Они шли мимо полей, ярко зеленевших густыми побегами чая, мимо пастбищ, обгоняя молчаливых, едва обронивших напутственные слова, пастухов, гнавших туда коров и коз на выпас. Кей на прощание успел лишь потрепать за косматыми ушами пастушьего пса, Хонсо, которого хорошо помнил еще щенком. Пробежаться с четвероногим приятелем отец не позволил.
– Дорога дальняя, – процедил он. – Устанешь или шлёпнешься – на себе не потащу, сам хоть ползи следом.
И Кей повиновался. Нужно было беречь силы. А кто знает, когда ещё отец решит, что пора отдохнуть и сделать привал в пути?
Луны на небе, тем временем, уже совсем побледнели; солнце залило золотом вершины гор, укутанных дымкой, кое-где сбившейся в плотные, пышные, как взбитый пух, облака. Днём вполне может пойти дождь, застав путников где-нибудь на тропе у отвесной скалы. Гилар шел вперед, даже не думая останавливаться. Становилось всё жарче, всё ярче и зеленее вокруг, и с открытых припекающему солнцу участков пути всегда хотелось поскорее укрыться во влажную тень под кронами деревьев и горными навесами. Запыхавшийся Кей едва дождался привала, когда смог, наконец, скинуть плащ, развязать башмаки, и немного посидеть, подогнув под себя гудящие ноги. Отец хмыкнул.
– Запыхался? А мы, считай, едва за околицу вышли, – он вынул из сумки флягу, пару тонких овсяных лепёшек и кивнул сыну. – У тебя в торбе своё. Ешь, и дальше пойдём.
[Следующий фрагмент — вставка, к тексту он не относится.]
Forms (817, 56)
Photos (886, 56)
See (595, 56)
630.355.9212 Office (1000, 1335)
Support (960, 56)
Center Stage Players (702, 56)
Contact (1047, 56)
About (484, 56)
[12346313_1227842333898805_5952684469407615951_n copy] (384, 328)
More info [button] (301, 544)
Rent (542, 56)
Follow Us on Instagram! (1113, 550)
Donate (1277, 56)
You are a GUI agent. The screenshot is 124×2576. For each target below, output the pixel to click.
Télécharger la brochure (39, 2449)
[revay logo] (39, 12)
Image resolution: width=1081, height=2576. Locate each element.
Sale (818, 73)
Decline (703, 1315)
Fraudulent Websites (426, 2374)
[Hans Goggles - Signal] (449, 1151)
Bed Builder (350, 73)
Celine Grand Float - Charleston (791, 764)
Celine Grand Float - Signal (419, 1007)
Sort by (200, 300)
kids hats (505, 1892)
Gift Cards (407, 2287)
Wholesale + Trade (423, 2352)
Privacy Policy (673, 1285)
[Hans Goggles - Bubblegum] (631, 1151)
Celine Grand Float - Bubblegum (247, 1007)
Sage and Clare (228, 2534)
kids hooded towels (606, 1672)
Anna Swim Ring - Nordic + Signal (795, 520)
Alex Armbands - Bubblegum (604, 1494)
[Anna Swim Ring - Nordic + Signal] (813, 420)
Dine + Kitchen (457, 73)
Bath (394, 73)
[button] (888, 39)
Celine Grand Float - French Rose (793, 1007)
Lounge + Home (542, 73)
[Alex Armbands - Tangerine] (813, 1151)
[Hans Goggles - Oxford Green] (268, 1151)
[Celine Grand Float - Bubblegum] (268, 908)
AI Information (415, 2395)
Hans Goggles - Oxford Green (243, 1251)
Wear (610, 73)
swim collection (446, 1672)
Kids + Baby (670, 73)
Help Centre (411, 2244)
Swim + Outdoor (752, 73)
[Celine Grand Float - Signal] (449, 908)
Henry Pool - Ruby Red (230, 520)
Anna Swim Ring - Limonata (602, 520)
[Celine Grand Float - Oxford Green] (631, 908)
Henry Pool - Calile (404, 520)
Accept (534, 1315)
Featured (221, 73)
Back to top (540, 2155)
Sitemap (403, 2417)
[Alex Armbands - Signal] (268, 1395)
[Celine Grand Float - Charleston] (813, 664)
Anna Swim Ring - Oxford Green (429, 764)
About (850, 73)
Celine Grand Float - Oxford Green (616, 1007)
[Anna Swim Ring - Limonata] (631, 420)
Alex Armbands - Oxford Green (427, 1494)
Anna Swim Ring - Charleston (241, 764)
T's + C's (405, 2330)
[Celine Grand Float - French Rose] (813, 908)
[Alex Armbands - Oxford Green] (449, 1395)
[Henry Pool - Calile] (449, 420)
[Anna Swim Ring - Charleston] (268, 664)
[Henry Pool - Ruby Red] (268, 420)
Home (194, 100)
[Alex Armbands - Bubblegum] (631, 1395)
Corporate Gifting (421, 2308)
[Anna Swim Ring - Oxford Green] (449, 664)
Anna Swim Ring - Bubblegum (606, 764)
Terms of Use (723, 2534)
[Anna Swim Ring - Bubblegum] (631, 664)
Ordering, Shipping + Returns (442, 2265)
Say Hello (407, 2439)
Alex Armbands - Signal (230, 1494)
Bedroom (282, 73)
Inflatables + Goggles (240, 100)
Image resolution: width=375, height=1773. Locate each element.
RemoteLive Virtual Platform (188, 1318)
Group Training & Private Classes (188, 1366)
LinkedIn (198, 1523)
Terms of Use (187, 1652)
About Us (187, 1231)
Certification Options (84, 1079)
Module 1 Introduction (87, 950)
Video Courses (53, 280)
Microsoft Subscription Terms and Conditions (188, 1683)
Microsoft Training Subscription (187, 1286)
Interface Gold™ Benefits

Кей поспешно полез в сумку за едой. Такая же фляга воды и лепёшки, заботливо сложенные им в дорогу матерью. Стараясь не думать о доме, мальчишка сделал несколько глотков воды, и принялся жевать хлеб. Вокруг щебетали птицы, чуть поодаль шустро кувыркались по нагретым камням юркие ящерки. Казалось – протяни руку, да схватишь хоть одну. Но Кей-то знал, какие они проворные. Иногда ему хотелось быть таким же ловким, быстрым и неуловимым…
За полдень ветер всё-таки нагнал облаков с вершин. Они сгрудились в сумрачные тучи, горный воздух дохнул влагой, и, наконец, пошел дождь. Сперва он едва накрапывал, неясный, неуверенный, но скоро разошелся, заставив путников скорее спрятаться в одной из неглубоких пещер. По всему пути таких укрытий было несколько, и, судя по обтёсанным, как лавки, камням, и огороженным, почерневшим от углей ямкам для очагов, их специально делали для таких стоянок.
В темной глубине пещеры нашлось немного сухих поленьев, видимо, оставленных прежними путешественниками. Гилар разбил их на щепы, соорудив в очаге костерок, чиркнул огнивом, высекая искры. Заплясал огонь, жадно потрескивая деревом. Отец и сын примостили рядом с ним обувь на колышках – сушиться. Кей знал, что потом ему нужно будет снова натереть их башмаки воском, чтобы влага не попадала внутрь.
Дождь снаружи чуть ослаб, но размытая дорога оставалась слишком скользкой, и идти по ней дальше было опасно. Решили ещё немного подождать. Отец набил трубку и закурил. Кейрэн натирал обсохшую обувь, прислушиваясь к шуму дождя. Гилар посмотрел на сына, и, наконец, прервав долгое молчание, приказал ему:
– Ну-ка спой. Что в тишине сидим?
Кейрэн на миг задумался о том, что это – первое его путешествие вместе с отцом. И в то же время – оно последнее. Единственное. Если он решил оставить сына в столице, и вернуться назад без него, неужели родителю и правда нечего сказать ему? Сейчас, когда никто другой их не услышит, не осудит Гилара за излишнюю мягкосердечность к своему нерадивому ребёнку? Но отец молчал и мрачно ждал песни. Кейрэн запел псалом – первое, что пришло ему на память. Пению их обязательно учили в школе; с этого начинался почти каждый учебный день. Знать священные гимны и псалмы, петь их по праздникам, приветствовать песнями молодоженов или провожать усопших, работать, хором распевая бодрые ритмы без труда, должен был каждый в деревне. И пел Кей неплохо – всегда хвалили.